Initializing the HuggingFaceLLM requires providing the previous system prompt and the query wrapper prompt as inputs. Additionally, specific configurations such as the context window size, maximum number of new tokens to generate, tokenizer name, model name, and device mapping are utilized.

In [None]:
from transformers import BitsAndBytesConfig

def initialize_huggingface_llm(system_prompt: str, query_wrapper_prompt: SimpleInputPrompt, model_name: str, tokenizer_name: str) -> HuggingFaceLLM:
    """
    Initialize HuggingFaceLLM for language generation.

    Args:
    - system_prompt (str): Prompt provided to the model to establish the context for language generation.
    - query_wrapper_prompt (SimpleInputPrompt): Prompt for wrapping user queries for interaction with the model.
    - model_name (str): Name of the pretrained model used for language generation.
    - tokenizer_name (str): Name of the tokenizer used by the model.

    Returns:
    - HuggingFaceLLM: Initialized HuggingFaceLLM model.
    """
    # Check if HF_TOKEN exists in the secrets
    try:
        # Attempt to retrieve the HF_TOKEN secret
        userdata.get('HF_TOKEN')

        # Print a message indicating that the HF Token was found
        print("HF Token was found. No need to authenticate with Hugging Face CLI.")
    except userdata.SecretNotFoundError:
        # Print a message indicating that the HF Token was not found
        print("HF Token was not found.")

        # Print a message indicating the authentication process
        print("Authenticating with Hugging Face CLI...")

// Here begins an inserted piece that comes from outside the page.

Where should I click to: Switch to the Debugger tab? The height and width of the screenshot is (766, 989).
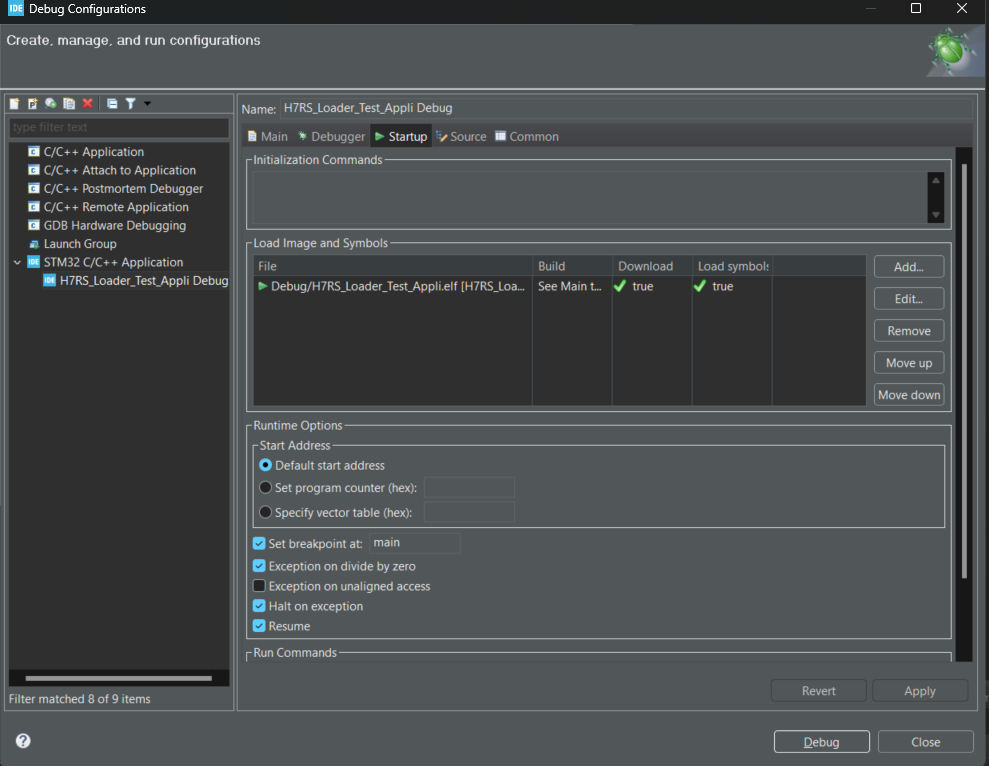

        # Authenticate Hugging Face CLI if necessary (required for models that need authentication such as Llama-2-7b-chat-hf)
        !huggingface-cli login

    # Check if CUDA is available to adjust model_kwargs accordingly
    if torch.cuda.is_available():
        quantization_config = BitsAndBytesConfig(load_in_4bit=True, bnb_4bit_compute_dtype=torch.bfloat16)
        model_kwargs = {"quantization_config": quantization_config}
    else:
        model_kwargs = {}

    # Initialize HuggingFaceLLM
    """
    Arguments:
      - context_window: The maximum length of the context window for language generation.
      - max_new_tokens: The maximum number of new tokens to generate.
      - generate_kwargs: Additional keyword arguments for generation, such as temperature and sampling.
      - device_map: Device to use for model inference (e.g., "auto" for automatic selection).
      - model_kwargs: Additional keyword arguments for the model, such as data type and loading configuration.
    """
    llm = HuggingFaceLLM(
        context_window=4096,
        max_new_tokens=256,
        generate_kwargs={"temperature": None, "top_p": None, "do_sample": False},
        system_prompt=system_prompt,
        query_wrapper_prompt=query_wrapper_prompt,
        model_name=model_name,
        tokenizer_name=tokenizer_name,
        device_map="auto",
        model_kwargs=model_kwargs
    )

    return llm

# Initialize HuggingFaceLLM for language generation
llm = initialize_huggingface_llm(system_prompt, query_wrapper_prompt, MODEL_NAME, TOKENIZER_NAME)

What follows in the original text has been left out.